- GIVEN TASK
Locate each line in the listing below that contains the string "Switch", treating uppercase and lowercase as distinct, and copy those lines.

=====

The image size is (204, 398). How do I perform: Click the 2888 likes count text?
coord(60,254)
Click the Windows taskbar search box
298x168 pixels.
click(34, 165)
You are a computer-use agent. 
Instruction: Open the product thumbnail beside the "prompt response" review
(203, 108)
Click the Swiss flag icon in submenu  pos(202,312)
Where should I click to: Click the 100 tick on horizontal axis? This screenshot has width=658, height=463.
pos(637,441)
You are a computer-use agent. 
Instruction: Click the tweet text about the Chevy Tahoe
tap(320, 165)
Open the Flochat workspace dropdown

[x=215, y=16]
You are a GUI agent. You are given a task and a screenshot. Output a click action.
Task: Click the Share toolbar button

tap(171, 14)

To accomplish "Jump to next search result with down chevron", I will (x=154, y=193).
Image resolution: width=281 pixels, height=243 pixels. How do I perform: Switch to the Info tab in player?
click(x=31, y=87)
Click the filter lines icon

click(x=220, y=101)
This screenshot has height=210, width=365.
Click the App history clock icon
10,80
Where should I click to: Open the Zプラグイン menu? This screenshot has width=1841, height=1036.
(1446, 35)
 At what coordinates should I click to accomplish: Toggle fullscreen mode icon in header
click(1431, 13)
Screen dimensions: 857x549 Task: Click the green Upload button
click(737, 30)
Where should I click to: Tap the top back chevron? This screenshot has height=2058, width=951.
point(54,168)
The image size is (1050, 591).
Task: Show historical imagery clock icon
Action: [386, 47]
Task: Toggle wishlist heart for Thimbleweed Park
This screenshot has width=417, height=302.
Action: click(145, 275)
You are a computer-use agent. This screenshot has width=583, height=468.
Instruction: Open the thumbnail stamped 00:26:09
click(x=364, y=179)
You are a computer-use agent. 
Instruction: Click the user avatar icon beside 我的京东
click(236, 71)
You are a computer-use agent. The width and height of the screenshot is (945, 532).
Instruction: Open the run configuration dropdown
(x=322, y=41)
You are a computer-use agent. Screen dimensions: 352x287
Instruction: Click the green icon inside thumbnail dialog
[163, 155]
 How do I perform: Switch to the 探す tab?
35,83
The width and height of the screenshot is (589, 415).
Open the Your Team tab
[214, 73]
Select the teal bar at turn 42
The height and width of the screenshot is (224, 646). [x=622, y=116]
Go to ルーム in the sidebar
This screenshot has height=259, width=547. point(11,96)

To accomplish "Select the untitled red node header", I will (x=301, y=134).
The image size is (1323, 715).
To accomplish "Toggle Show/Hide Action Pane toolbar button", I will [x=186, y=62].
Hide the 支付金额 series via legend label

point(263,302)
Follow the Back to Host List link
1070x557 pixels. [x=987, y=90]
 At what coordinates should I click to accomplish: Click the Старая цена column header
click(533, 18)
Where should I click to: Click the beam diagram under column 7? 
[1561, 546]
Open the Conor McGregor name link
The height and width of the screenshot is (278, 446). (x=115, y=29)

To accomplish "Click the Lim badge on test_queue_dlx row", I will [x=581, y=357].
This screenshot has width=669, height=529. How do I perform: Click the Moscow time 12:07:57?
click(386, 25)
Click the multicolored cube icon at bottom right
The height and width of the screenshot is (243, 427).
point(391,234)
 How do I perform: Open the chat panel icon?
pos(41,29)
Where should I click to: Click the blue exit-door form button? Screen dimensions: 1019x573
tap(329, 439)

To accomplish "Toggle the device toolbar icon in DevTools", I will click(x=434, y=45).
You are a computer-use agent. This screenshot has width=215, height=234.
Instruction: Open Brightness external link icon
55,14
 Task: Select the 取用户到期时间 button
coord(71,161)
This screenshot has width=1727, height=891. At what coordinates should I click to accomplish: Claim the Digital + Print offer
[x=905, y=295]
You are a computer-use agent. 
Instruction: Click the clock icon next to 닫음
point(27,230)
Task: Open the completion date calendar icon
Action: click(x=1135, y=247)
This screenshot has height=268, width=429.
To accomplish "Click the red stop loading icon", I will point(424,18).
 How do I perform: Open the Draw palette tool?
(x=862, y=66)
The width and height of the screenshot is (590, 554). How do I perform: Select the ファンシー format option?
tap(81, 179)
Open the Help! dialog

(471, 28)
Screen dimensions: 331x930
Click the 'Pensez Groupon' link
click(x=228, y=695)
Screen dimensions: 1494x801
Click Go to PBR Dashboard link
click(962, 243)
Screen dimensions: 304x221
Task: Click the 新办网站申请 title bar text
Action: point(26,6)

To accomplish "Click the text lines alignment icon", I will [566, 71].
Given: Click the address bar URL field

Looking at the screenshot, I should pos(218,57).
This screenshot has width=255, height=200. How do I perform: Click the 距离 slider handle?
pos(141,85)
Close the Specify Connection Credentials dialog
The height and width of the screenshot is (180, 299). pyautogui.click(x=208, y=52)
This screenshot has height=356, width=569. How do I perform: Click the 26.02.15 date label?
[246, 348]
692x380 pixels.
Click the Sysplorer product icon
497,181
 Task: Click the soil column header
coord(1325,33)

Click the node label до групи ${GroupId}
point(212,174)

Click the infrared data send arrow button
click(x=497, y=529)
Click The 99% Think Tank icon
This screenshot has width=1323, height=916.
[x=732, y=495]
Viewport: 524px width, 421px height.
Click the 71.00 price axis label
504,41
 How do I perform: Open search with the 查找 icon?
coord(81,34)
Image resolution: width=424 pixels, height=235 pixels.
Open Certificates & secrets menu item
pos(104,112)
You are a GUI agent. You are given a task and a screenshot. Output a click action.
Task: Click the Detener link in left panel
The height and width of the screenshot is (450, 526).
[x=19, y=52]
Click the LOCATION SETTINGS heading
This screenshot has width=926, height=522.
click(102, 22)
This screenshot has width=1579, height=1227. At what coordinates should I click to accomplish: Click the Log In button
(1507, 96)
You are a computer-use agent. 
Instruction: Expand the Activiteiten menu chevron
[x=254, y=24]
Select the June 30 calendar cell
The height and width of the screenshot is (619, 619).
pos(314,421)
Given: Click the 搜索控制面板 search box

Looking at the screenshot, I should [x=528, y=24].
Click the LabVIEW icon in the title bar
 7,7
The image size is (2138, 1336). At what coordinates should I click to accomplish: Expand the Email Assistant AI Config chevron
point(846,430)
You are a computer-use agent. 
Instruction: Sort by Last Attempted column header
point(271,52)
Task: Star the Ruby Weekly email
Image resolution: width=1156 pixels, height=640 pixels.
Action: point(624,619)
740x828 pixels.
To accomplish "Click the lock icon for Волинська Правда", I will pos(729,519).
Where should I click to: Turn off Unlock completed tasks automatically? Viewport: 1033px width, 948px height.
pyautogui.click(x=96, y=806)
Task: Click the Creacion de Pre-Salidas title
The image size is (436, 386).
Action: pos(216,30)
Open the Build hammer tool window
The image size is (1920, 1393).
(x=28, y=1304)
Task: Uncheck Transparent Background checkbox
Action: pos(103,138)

=====

- ANSWER TO THE PROBLEM
Image resolution: width=281 pixels, height=243 pixels. How do I perform: Switch to the Info tab in player?
 How do I perform: Switch to the 探す tab?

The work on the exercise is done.